Book Review

The Crystal World by JG Ballard

my dog's toy duck is named "jg mallard" but i dont mention that in the post

Many years ago, maybe a decade ago, maybe longer, I read a book by JG Ballard titled the atrocity exhibition, an intentionally Burroughsian (as in that writer who shot his wife and got away with it, legally) text that the younger me found complicated and uninteresting, an exercise rather than a book, words and language rather than meaning and thought… Image not humanity… Maybe I was right and that book is 1960s psychoactive vacuity, but maybe I was wrong and it is instead a masterpiece that I was too ignorant to appreciate…

Certainly, it didn’t make me want to return to Ballard’s oeuvre any time soon (or ever, tbh), hence why such a long time has passed since I’ve done so again.

Why, then, break the habit of a quarter-lifetime?

Because The Crystal World was one of the many texts I went out and scoured secondhand book stores searching for after I read Joe Darlington’s book on experimental British literature of the 1960s and ’70s, The Experimentalists.

That book – which I fucking loved and highly recommend – focused on several writers whose work I was already familiar with (e.g. BS Johnson, Ann Quin), introduced me to other writers (e.g. Alan Burns (I’ve read five of his books and two (Europe After The Rain and The Angry Brigade are amongst my favourite reads of the bleak empty life of my self-sabotaging / self-harming return to London) and Alexander Trocchi (bought two books and I’m yet to read either)), and also reminded me of some of the existence of more experimental yet mainstream-y writers whose works I have various opinions of, e.g. Doris Lessing (love), Anthony Burgess (like the idea of but have never read a book of his I truly thought was special) and JG Ballard (see above).

Joe Darlington’s book, though, is a near love letter to experimental literature (be that super experimental to the point where an intellectual lightweight like me would struggle to understand it (e.g. your fucking Samuel Beckett)), and everything he writes about in The Experimentalists genuinely sounds interesting: even the things that sound boring or cold or like (the noun I will come back to because it’s the way I often feel about “experimental for the sake of being experimental” type literature, e.g. Oulipo (bleurgh), e.g. that book without the letter “e” in it) an exercise, still feel worth reading.

It was, then, that Joe Darlington’s writing persuaded me to look up JG Ballard’s 1966 (check that if I can be bothered) novel, The Crystal World.

For me – and perhaps for other millennials who didn’t grow up in a house with literature – JG Ballard was a name first encountered on the covers of garish-looking books filling the remainder stands of The Works and HMV in the noughties, next to Chuck Palanuik, Bret Easton Ellis, The Dice Man, Helter Skelter, whatever the sequel to The Dice Man was called, the ugliest editions of The Road ever printed and various Gonzo journalism classics…

Nestled amongst these books aimed at teenagers who see weed use as aspirational, undergraduates who wank more than they shit and adults with poor interpersonal skills/personal hygiene were Ballard novels that very much seemed to fit right in … novels with titles like Cocaine Nights and Crash … novels about drug use and class, and also about erotically charged autovehicular violence.

—————

### Written request A
In the book review, substitute "Mallard" for "Ballard" and give the passage from "The Crystal World by" to "of a quarter-lifetime?".

### Records for locating described items
—————

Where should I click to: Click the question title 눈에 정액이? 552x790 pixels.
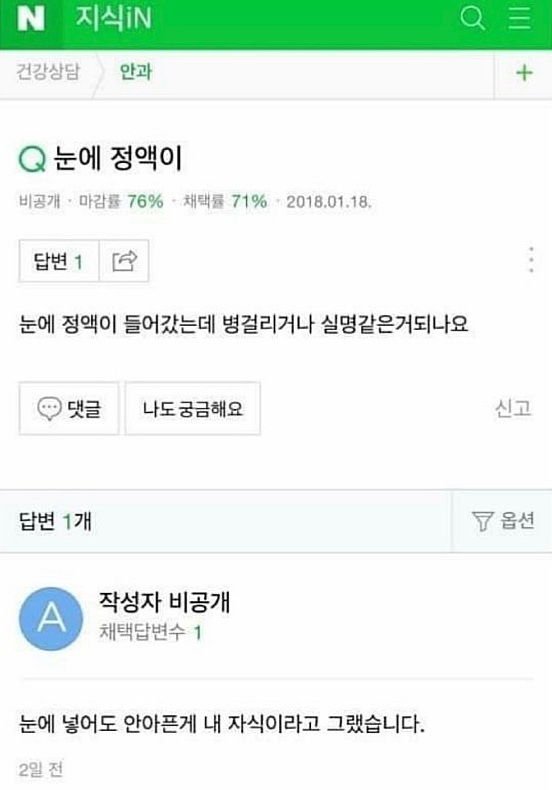(117, 159)
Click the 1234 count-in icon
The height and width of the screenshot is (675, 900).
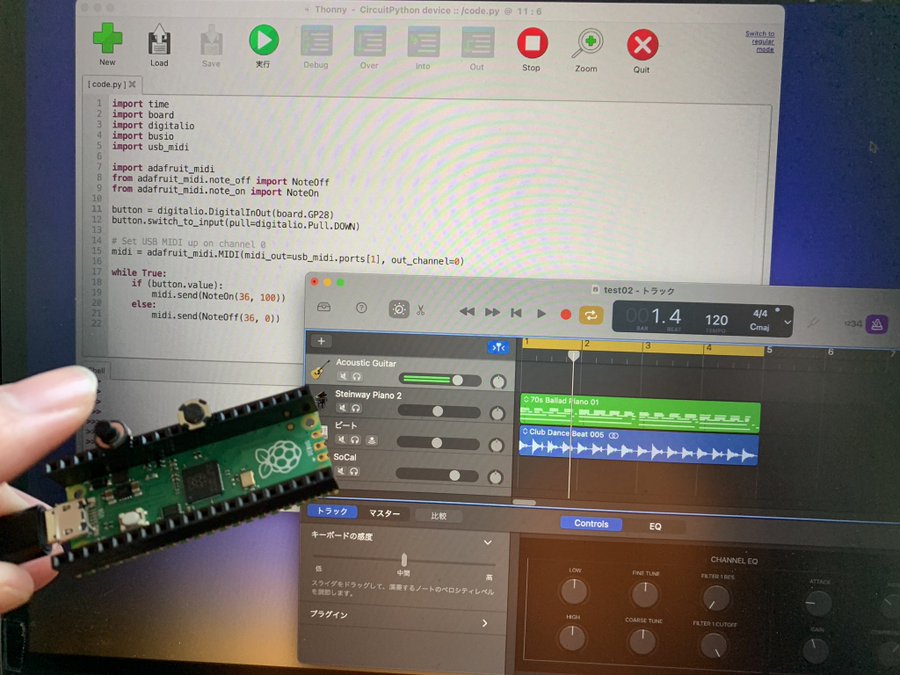854,323
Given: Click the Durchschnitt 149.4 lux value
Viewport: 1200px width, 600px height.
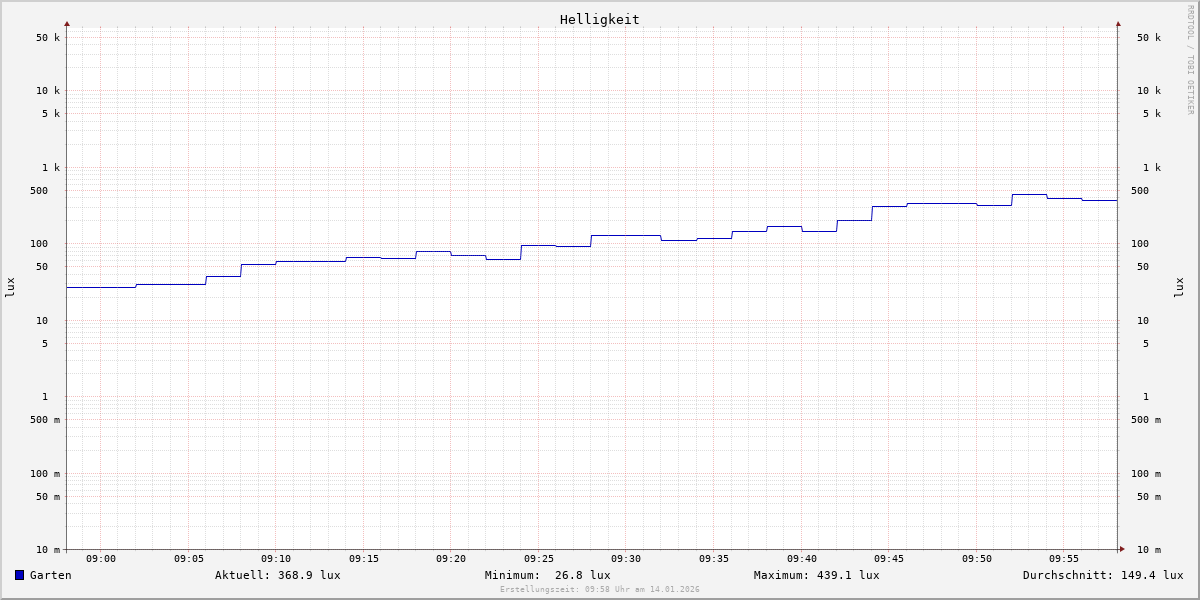Looking at the screenshot, I should [x=1102, y=575].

—————

### Written request B
Render the records as a two-column CSV with the columns request and answer, one row per record. Put each field in quotes, turn line breaks into spaces, and leave out the pictures.

### Problem solution A
The Crystal World by JG Mallard

my dog's toy duck is named "jg mallard" but i dont mention that in the post

Many years ago, maybe a decade ago, maybe longer, I read a book by JG Mallard titled the atrocity exhibition, an intentionally Burroughsian (as in that writer who shot his wife and got away with it, legally) text that the younger me found complicated and uninteresting, an exercise rather than a book, words and language rather than meaning and thought… Image not humanity… Maybe I was right and that book is 1960s psychoactive vacuity, but maybe I was wrong and it is instead a masterpiece that I was too ignorant to appreciate…

Certainly, it didn’t make me want to return to Mallard’s oeuvre any time soon (or ever, tbh), hence why such a long time has passed since I’ve done so again.

Why, then, break the habit of a quarter-lifetime?

### Problem solution B
request,answer
"Where should I click to: Click the question title 눈에 정액이? 552x790 pixels.","(117, 159)"
"Click the 1234 count-in icon The height and width of the screenshot is (675, 900).","854,323"
"Given: Click the Durchschnitt 149.4 lux value Viewport: 1200px width, 600px height.","Looking at the screenshot, I should [x=1102, y=575]."